EXERCISE INSTRUCTIONS: No pictures, no extra lines: copy exactly from the line with "Given: Select the (C0)不安全关机计数 row" through the end of the entries.

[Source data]

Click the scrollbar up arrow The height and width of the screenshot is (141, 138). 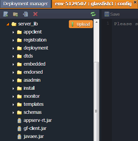(97, 22)
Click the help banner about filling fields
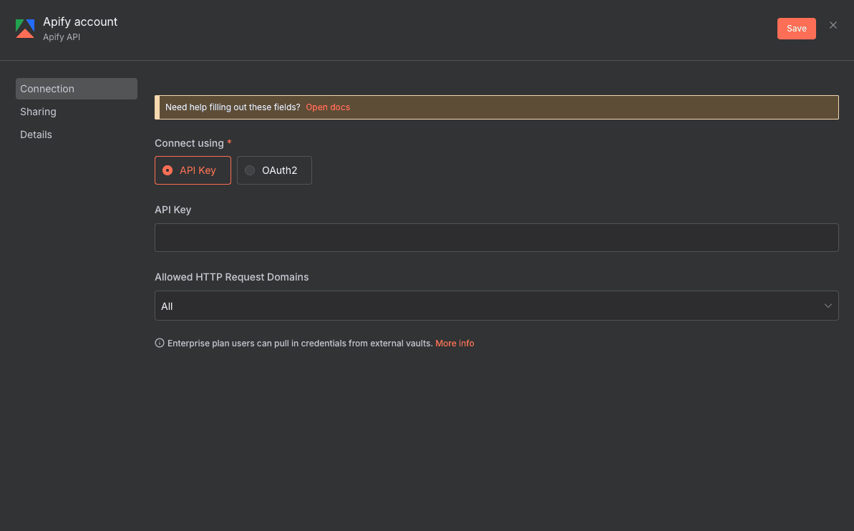 tap(497, 107)
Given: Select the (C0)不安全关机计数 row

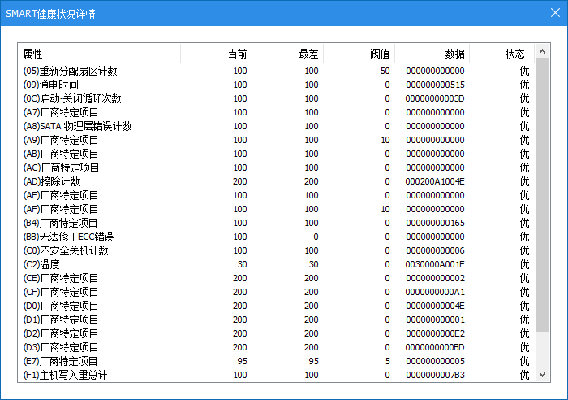Looking at the screenshot, I should click(66, 250).
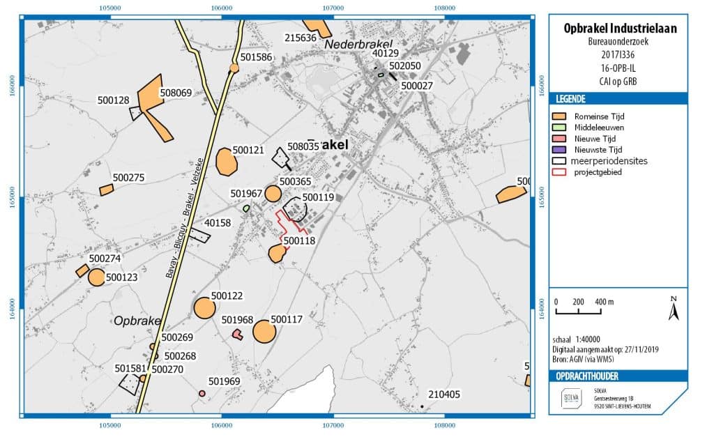Select the orange circle marker for site 500365
The height and width of the screenshot is (437, 714).
273,194
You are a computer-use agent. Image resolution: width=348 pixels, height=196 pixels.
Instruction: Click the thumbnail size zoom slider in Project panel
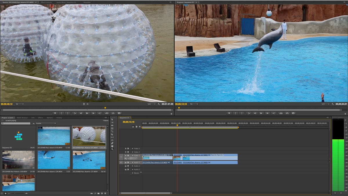point(15,194)
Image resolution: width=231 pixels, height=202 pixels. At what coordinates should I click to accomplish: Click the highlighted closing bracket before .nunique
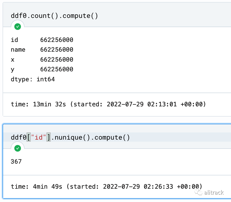[49, 137]
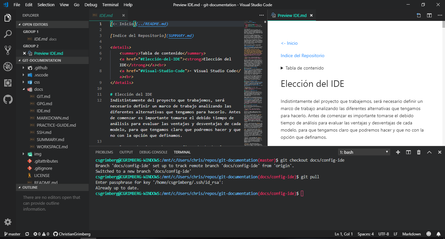Screen dimensions: 445x239
Task: Split the terminal using the split icon
Action: click(408, 152)
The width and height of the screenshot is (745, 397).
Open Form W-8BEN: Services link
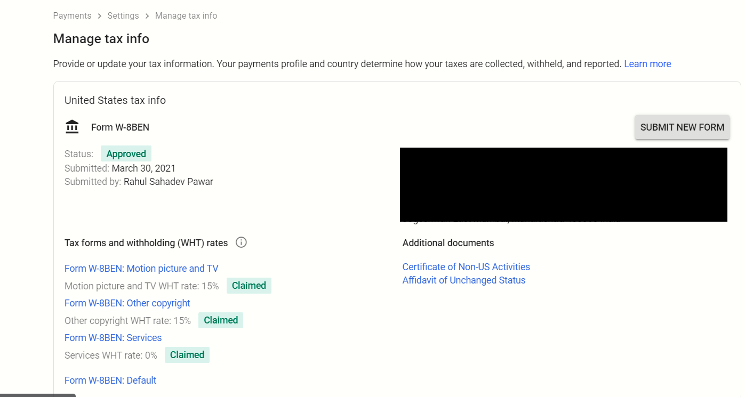click(113, 338)
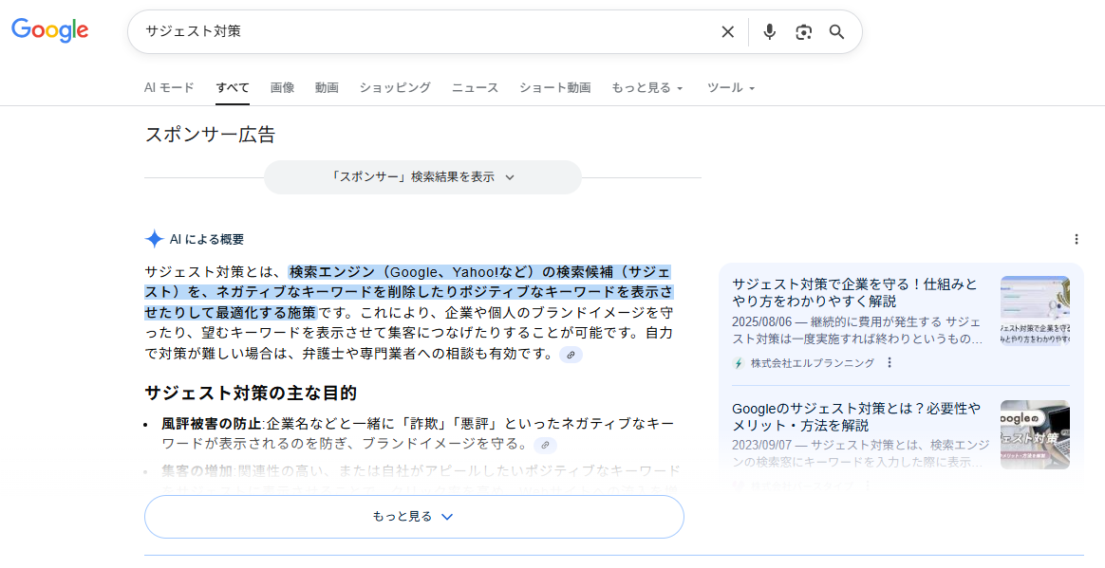Viewport: 1105px width, 568px height.
Task: Switch to the ニュース tab
Action: 475,87
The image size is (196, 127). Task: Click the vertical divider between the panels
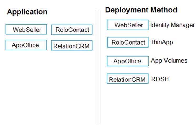click(97, 66)
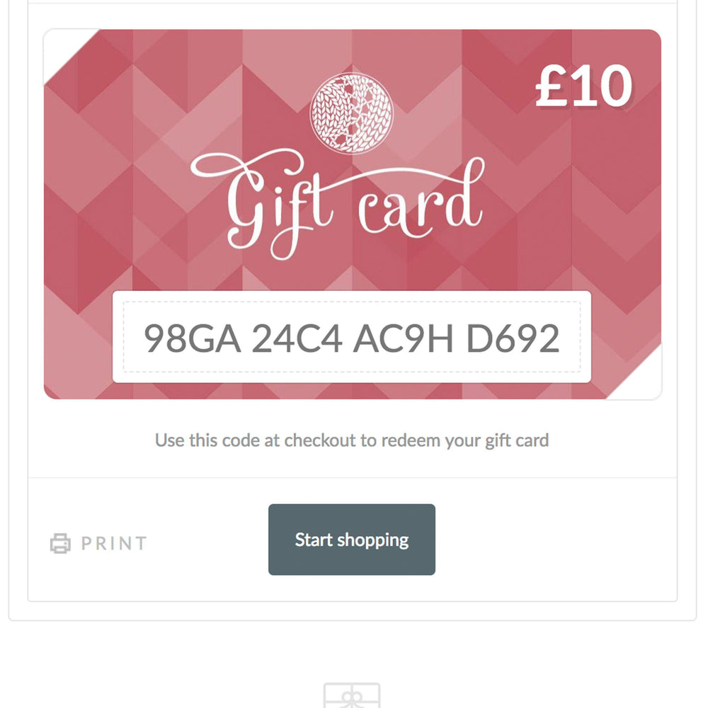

WRITTEN REPLY:
Given: Select the (C0)不安全关机计数 row

Looking at the screenshot, I should click(66, 250).
Select the orange circle marker for site 500365
The height and width of the screenshot is (437, 714).
273,194
You are a computer-use agent. Image resolution: width=348 pixels, height=196 pixels.
Instruction: Click the thumbnail size zoom slider in Project panel
point(15,194)
Image resolution: width=231 pixels, height=202 pixels. At what coordinates should I click to accomplish: Click the highlighted closing bracket before .nunique
[49, 137]
Screen dimensions: 445x239
Task: Split the terminal using the split icon
Action: click(408, 152)
The width and height of the screenshot is (745, 397).
Open Form W-8BEN: Services link
click(113, 338)
Viewport: 1105px width, 568px height.
Task: Switch to the ニュース tab
Action: 475,87
The image size is (196, 127). Task: Click the vertical divider between the panels
click(97, 66)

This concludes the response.